[Task prompt]: Reproduce the material from the line containing "Find the location" through the line containing "(545, 262)." verbatim, leaving the pictures out.

[Data shown]:
┌──

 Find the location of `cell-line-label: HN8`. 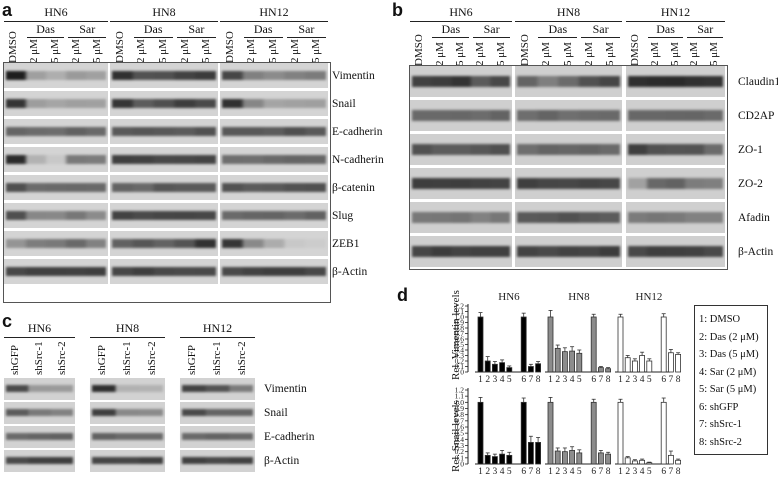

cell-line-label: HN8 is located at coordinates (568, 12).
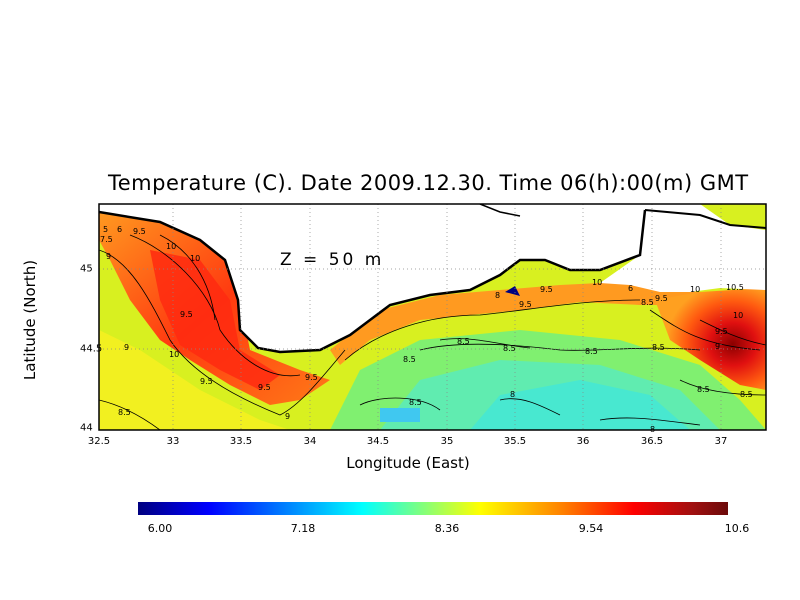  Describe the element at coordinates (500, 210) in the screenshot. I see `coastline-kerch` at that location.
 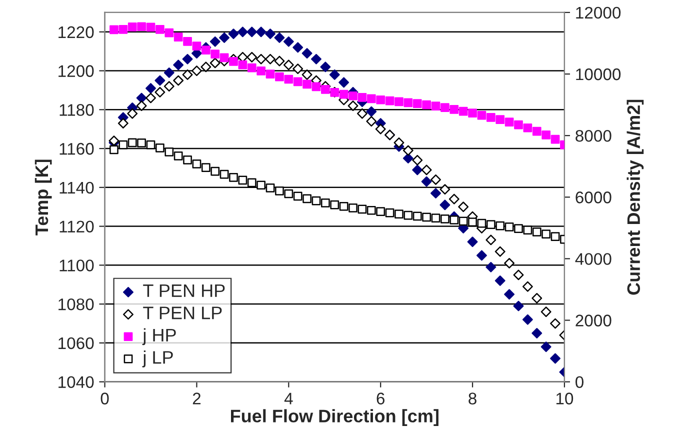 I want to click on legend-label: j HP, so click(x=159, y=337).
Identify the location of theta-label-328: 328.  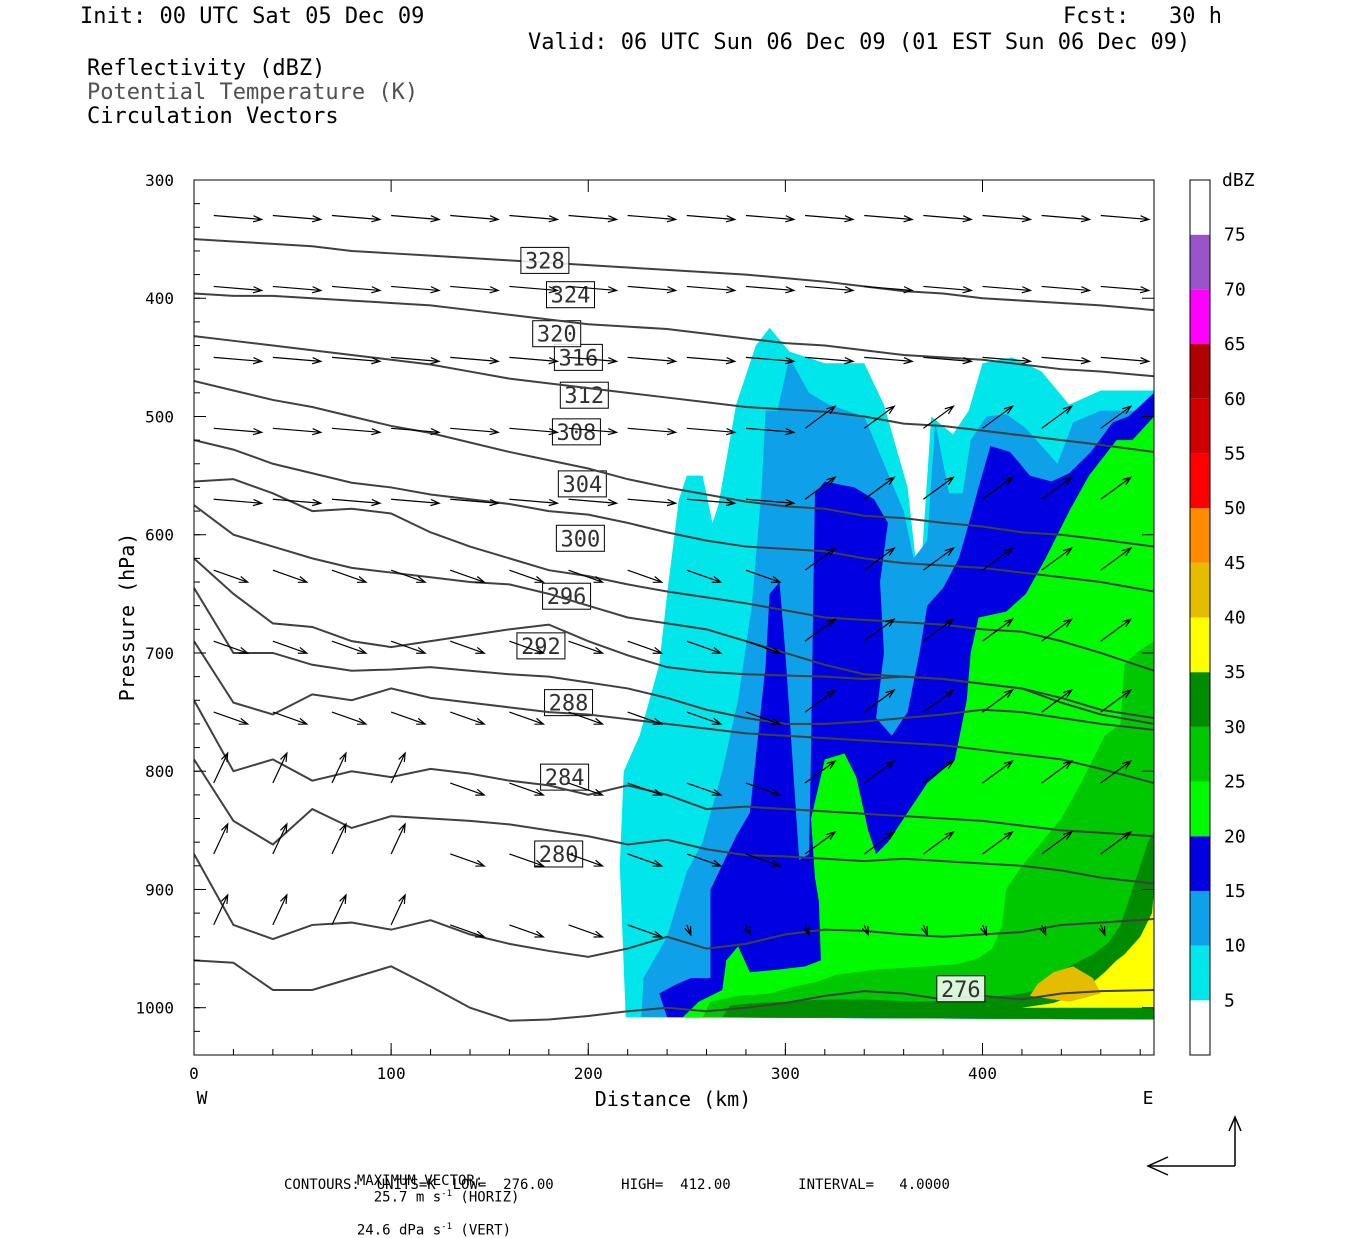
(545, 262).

└──
┌──

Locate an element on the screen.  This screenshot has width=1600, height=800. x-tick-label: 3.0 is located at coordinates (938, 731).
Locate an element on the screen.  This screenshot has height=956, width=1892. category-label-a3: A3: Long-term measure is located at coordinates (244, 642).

└──

[Task solution]:
 Find the location of `cell-line-label: HN8`. 

cell-line-label: HN8 is located at coordinates (568, 12).
  Describe the element at coordinates (500, 210) in the screenshot. I see `coastline-kerch` at that location.
  I want to click on legend-label: j HP, so click(x=159, y=337).
Identify the location of theta-label-328: 328.  
(545, 262).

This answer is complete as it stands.